Friday night- football training, Saturday afternoon-refereeing matches, Sunday-playing matches.

Usually if he's refereeing a match I would stay and watch if it's a longish drive, otherwise if it's local match, I would drive home, then go pick him up.

He has said if he's playing on Sundays if there are any football matches further afield he could get a lift.

He has now applied for and got his provisional driving licence and is desperate to learn to drive as he knows how much of our time is taken driving him around, but yes we would worry when he's out and about in a car.

Julimia · 22/10/2023 23:15

It wont last forever and you do know they are not hanging on street corners
. Be grateful.

ColouringPencils · 24/10/2023 21:56

@Sadforcavtoo good idea, but in our case there wouldn't be any point in just driving him to the centre as it's just as far as going to the actual destination. Our buses are like spokes on a bike, so you have to go into the middle to go out again, even if you are only travelling between two 'spokes'. It is just the Saturday night when he goes beyond the centre and out to the other side, that I could potentially drop him off for a bus. Maybe I will do that when it is lighter. Although I would probably worry the other parents would think I am really mean.

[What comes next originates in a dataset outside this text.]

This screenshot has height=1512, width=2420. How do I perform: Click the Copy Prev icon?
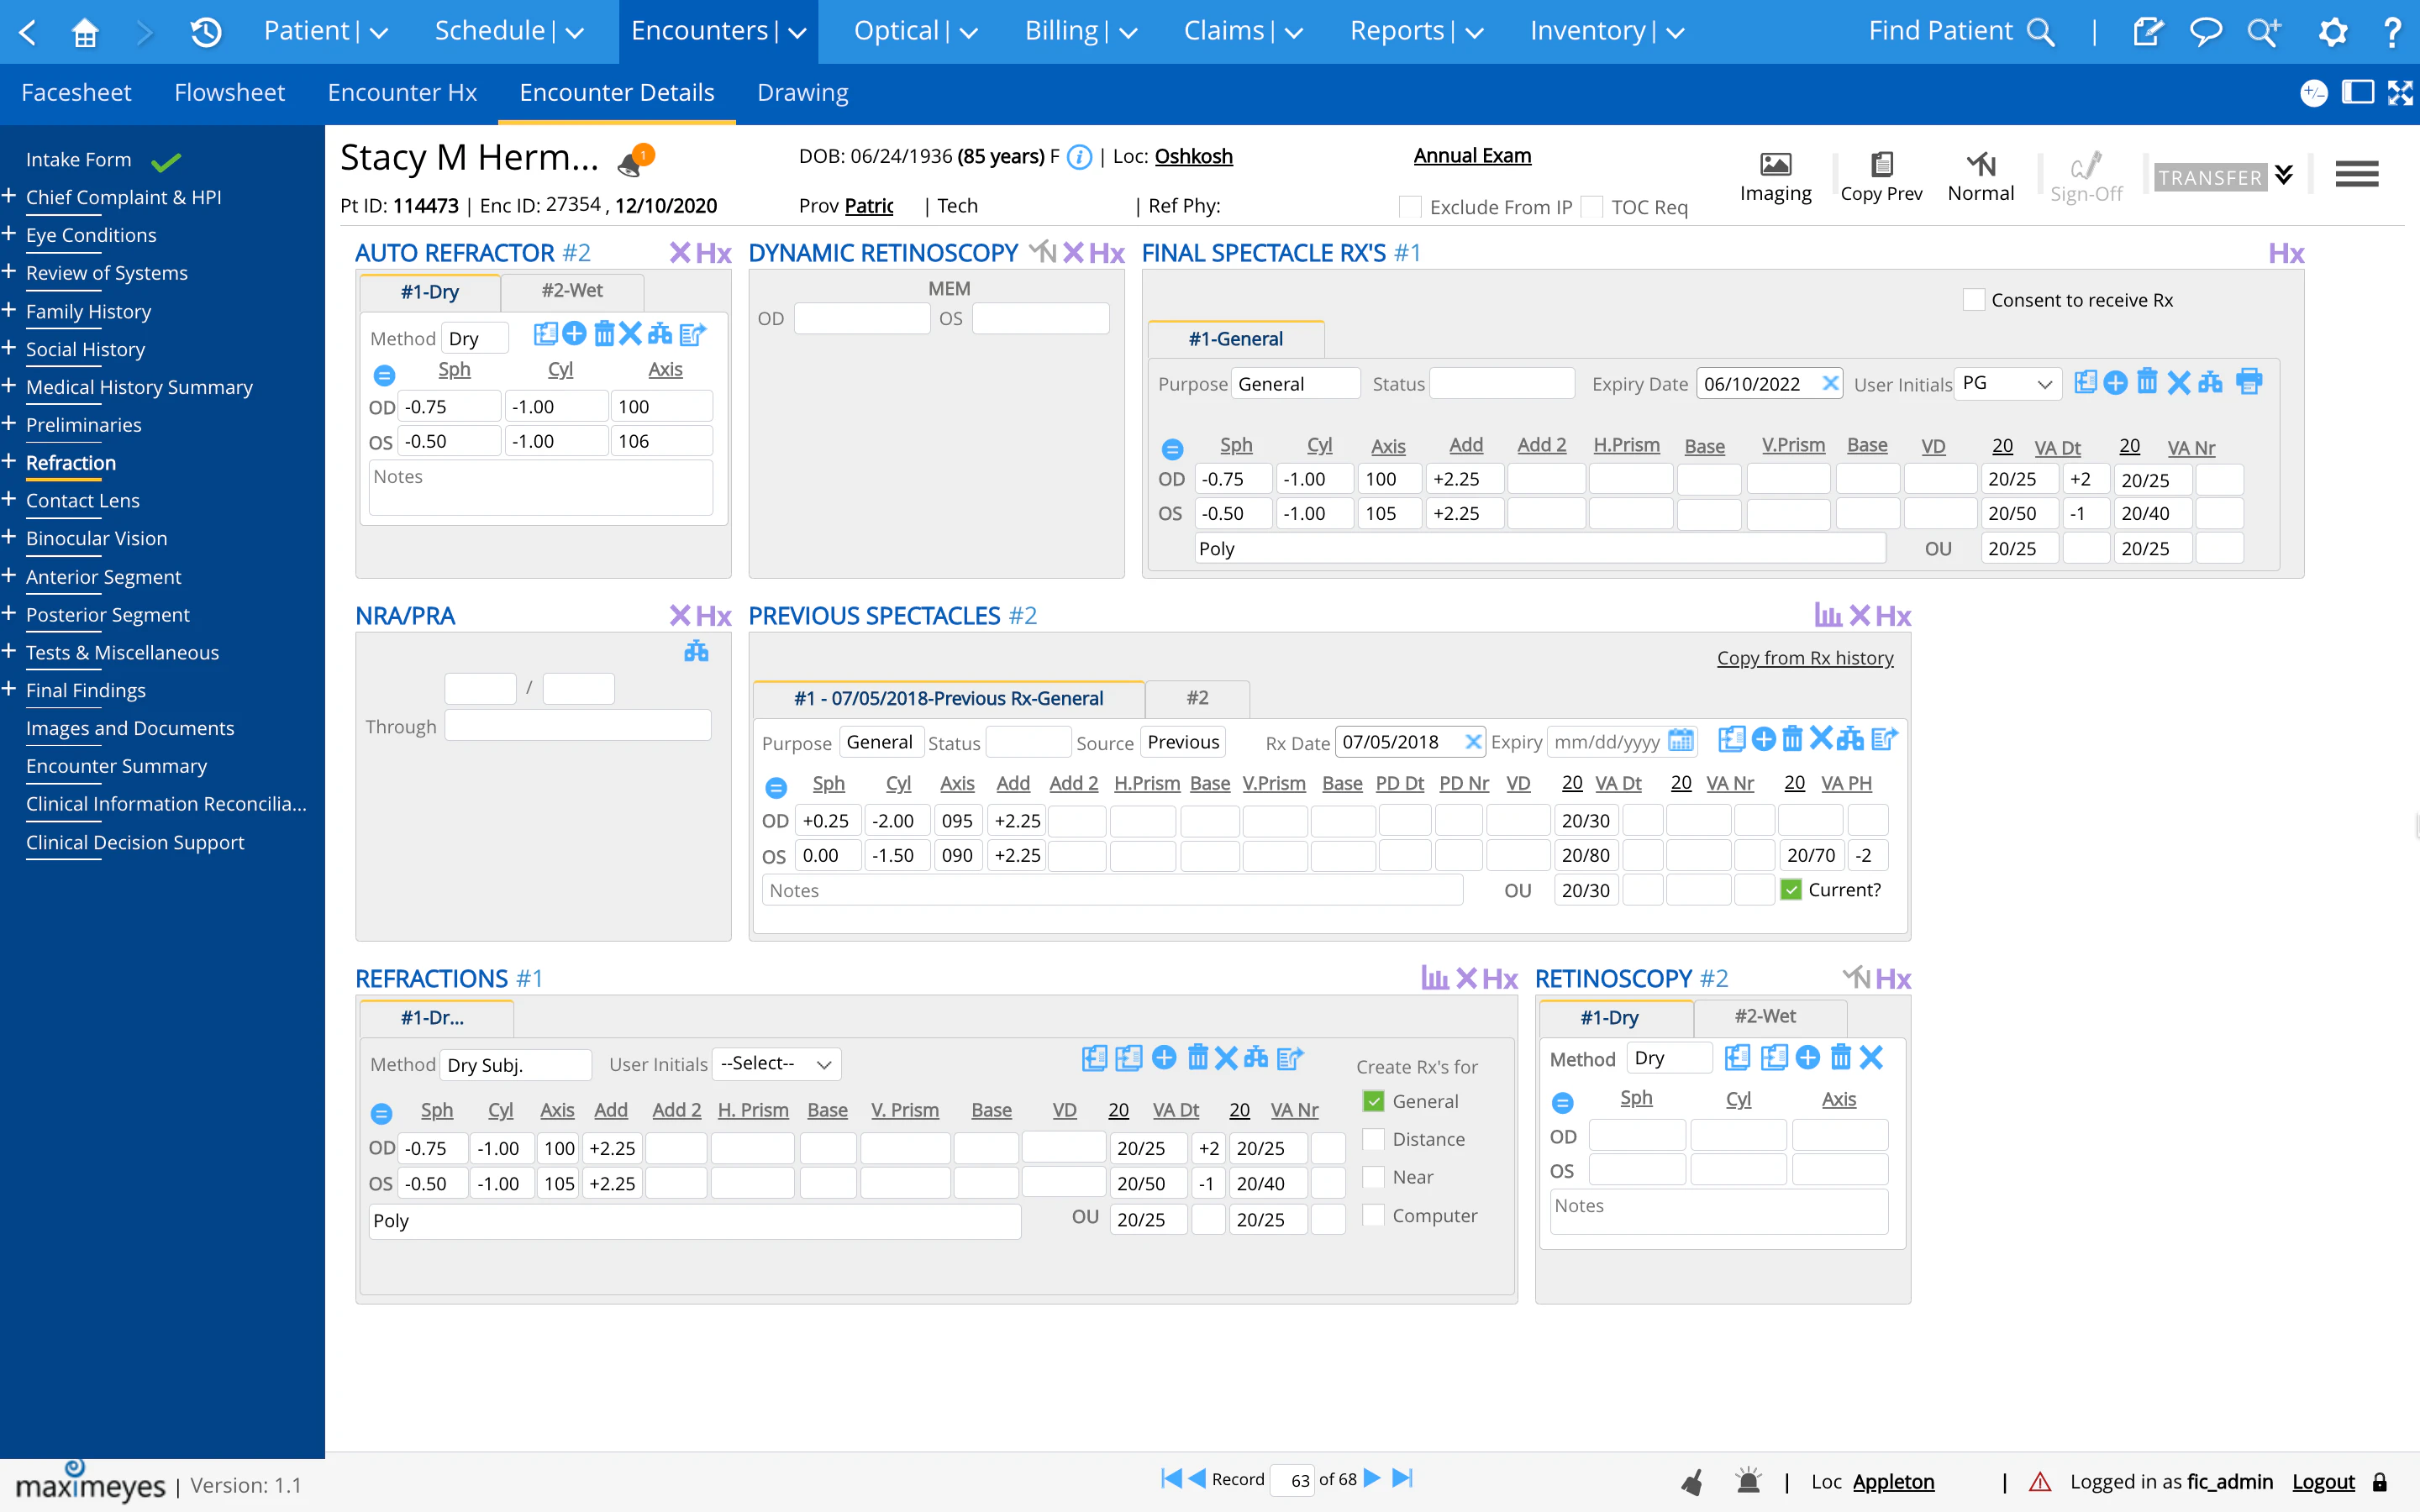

@Julimia yes I should probably be grateful he is not hanging on street corners, and is busy and active. I guess to my mind he is too busy and would benefit from calming down and being in his own company, but then I am 40-something woman and not a 13-year old boy!

OP posts:
Julimia · 24/10/2023 22:05

How can a 13yr old ever be too hysy and why should he caim down ?

ColouringPencils · 24/10/2023 22:18

Not having any down time, always going from one activity to the next. Personally I think it is important to have time when you are just being, not doing anything specific. This is when you have new ideas and can think about things. I had a lot of that time when I was 13 and I was happy and never bored.